▸ ACTIVITY
Every line with the string "Creativedesignmaker" should be copied from the data.

=== Begin Enclosure ===

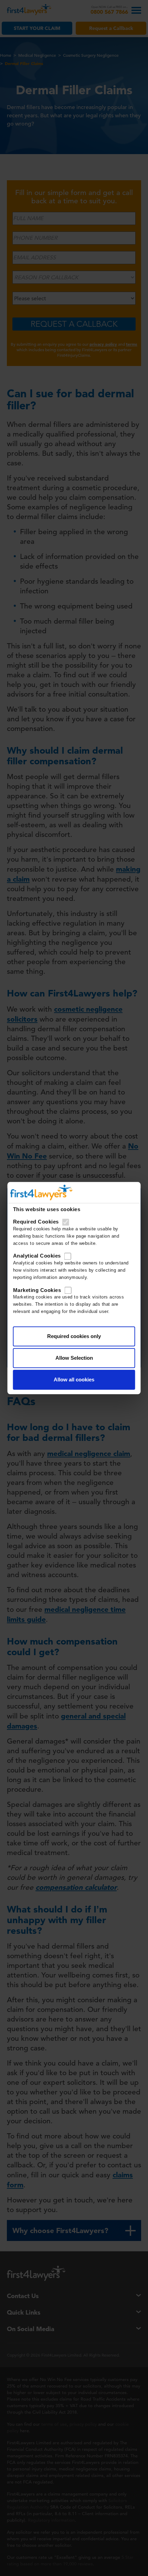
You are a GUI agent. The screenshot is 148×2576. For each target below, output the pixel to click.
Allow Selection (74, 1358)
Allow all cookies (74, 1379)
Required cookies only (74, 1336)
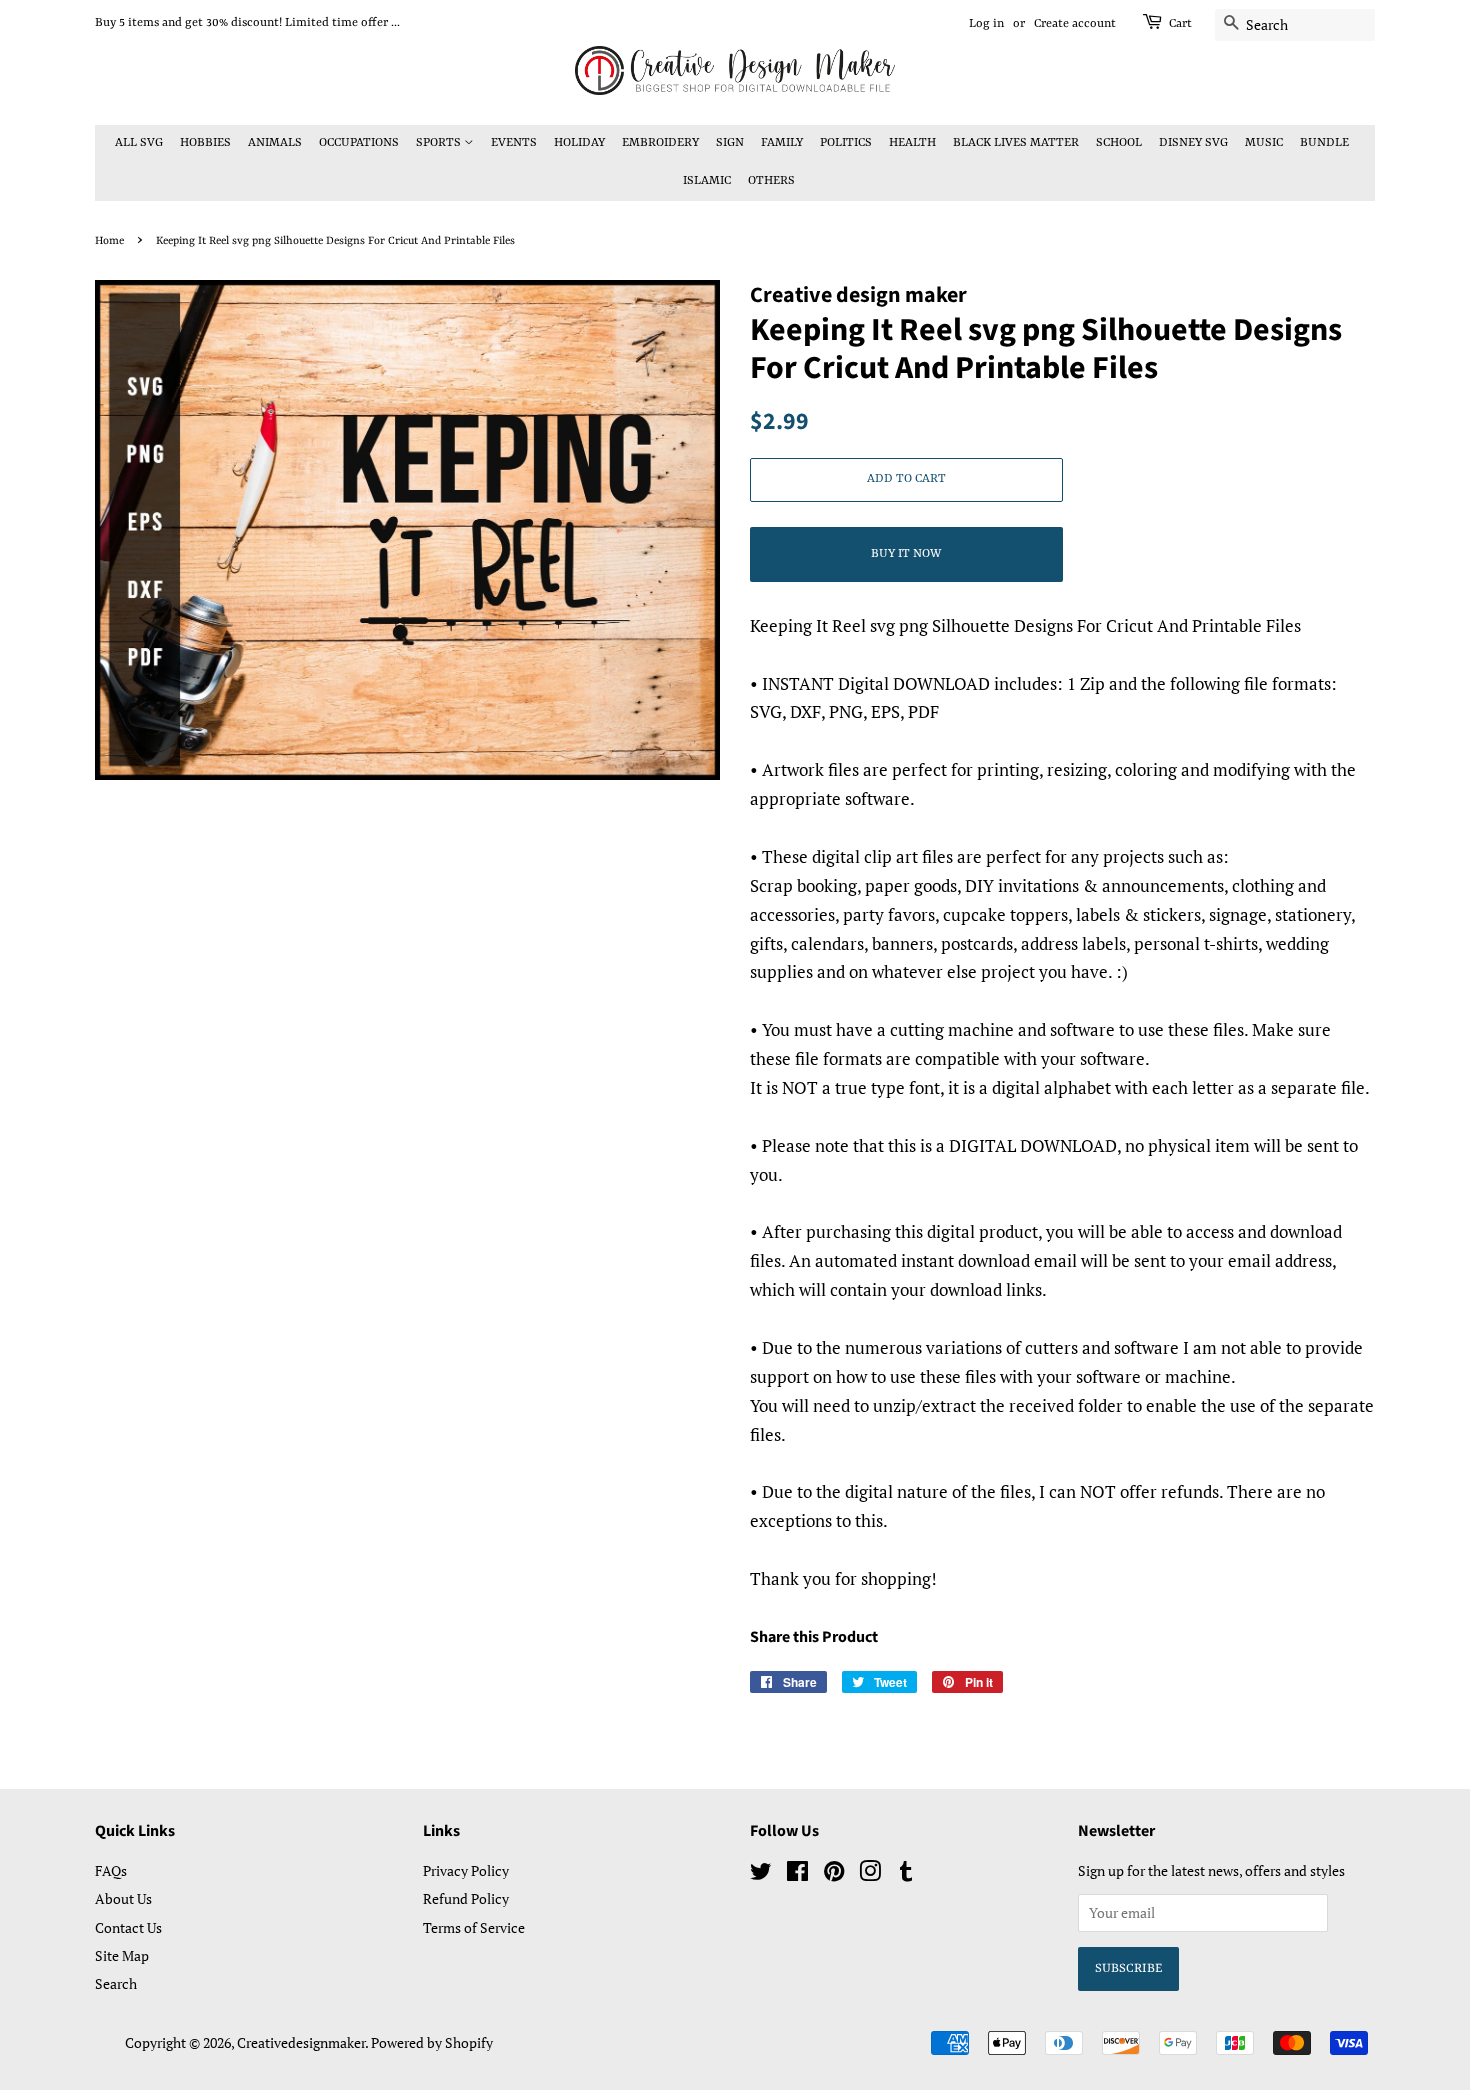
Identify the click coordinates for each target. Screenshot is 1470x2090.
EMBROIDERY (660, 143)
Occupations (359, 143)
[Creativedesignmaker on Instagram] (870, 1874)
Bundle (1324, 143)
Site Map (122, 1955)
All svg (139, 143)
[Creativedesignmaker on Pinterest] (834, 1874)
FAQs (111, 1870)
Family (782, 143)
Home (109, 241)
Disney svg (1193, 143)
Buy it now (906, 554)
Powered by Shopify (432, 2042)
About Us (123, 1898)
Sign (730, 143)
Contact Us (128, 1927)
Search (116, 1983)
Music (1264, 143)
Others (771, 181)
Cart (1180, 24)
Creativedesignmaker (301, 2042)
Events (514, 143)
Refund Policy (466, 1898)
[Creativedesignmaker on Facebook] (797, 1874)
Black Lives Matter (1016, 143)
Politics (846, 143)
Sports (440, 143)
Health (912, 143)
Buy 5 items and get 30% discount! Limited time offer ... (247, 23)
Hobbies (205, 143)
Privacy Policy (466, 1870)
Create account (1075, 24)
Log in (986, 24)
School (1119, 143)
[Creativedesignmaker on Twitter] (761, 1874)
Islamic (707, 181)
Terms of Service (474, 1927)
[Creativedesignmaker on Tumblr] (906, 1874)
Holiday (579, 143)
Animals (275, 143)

=== End Enclosure ===
=== Begin Enclosure ===

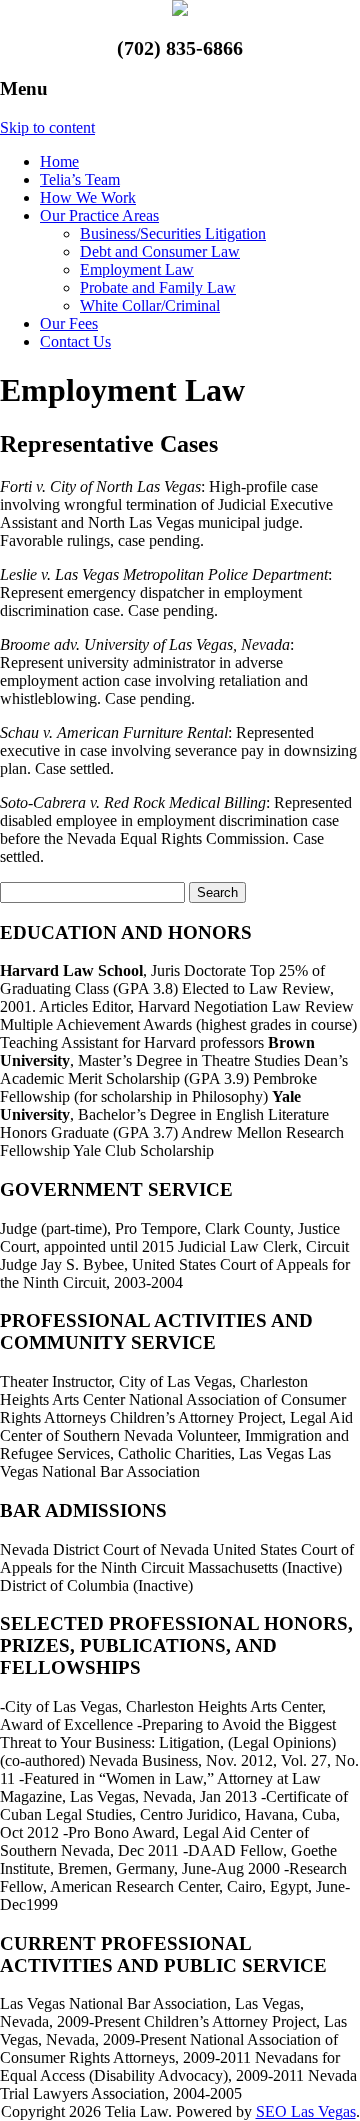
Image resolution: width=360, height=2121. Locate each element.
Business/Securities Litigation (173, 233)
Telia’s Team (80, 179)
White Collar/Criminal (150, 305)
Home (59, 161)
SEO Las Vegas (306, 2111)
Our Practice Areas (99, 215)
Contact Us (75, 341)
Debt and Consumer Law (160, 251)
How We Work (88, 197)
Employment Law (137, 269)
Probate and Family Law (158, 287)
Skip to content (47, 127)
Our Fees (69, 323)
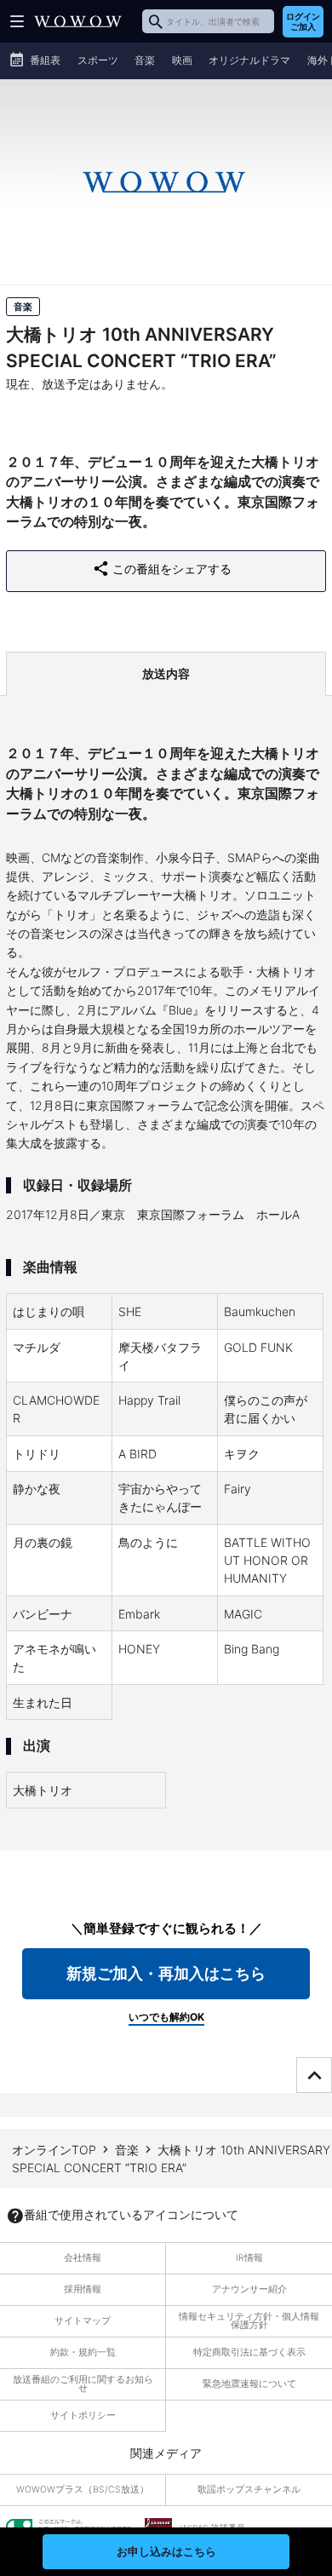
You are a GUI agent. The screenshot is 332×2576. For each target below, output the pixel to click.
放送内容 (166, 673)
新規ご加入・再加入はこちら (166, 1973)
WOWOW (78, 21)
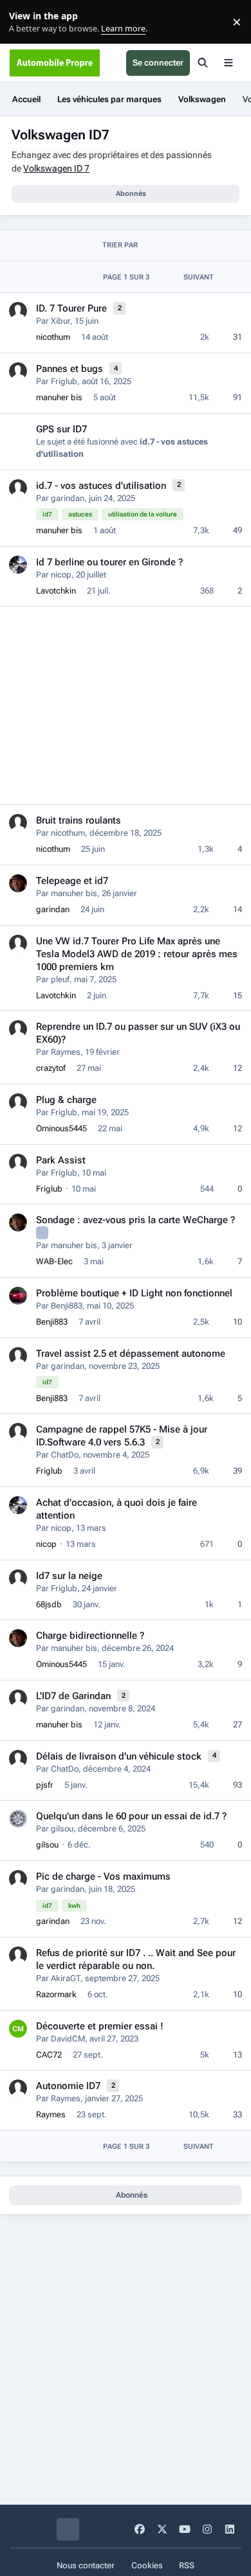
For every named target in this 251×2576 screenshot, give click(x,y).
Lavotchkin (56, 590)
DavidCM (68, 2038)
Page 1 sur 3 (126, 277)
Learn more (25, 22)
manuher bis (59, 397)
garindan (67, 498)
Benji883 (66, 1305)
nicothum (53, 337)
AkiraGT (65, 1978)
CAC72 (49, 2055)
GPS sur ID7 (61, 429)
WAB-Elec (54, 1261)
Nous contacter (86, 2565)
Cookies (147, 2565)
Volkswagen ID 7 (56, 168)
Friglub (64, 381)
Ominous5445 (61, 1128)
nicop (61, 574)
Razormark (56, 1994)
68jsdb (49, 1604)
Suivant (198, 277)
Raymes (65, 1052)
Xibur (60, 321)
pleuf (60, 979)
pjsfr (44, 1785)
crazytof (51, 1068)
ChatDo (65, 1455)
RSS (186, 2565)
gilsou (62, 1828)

=== End Enclosure ===

▸ WORKED SOLUTION
[Creativedesignmaker on Instagram] (870, 1874)
[Creativedesignmaker on Pinterest] (834, 1874)
Creativedesignmaker (301, 2042)
[Creativedesignmaker on Facebook] (797, 1874)
[Creativedesignmaker on Twitter] (761, 1874)
[Creativedesignmaker on Tumblr] (906, 1874)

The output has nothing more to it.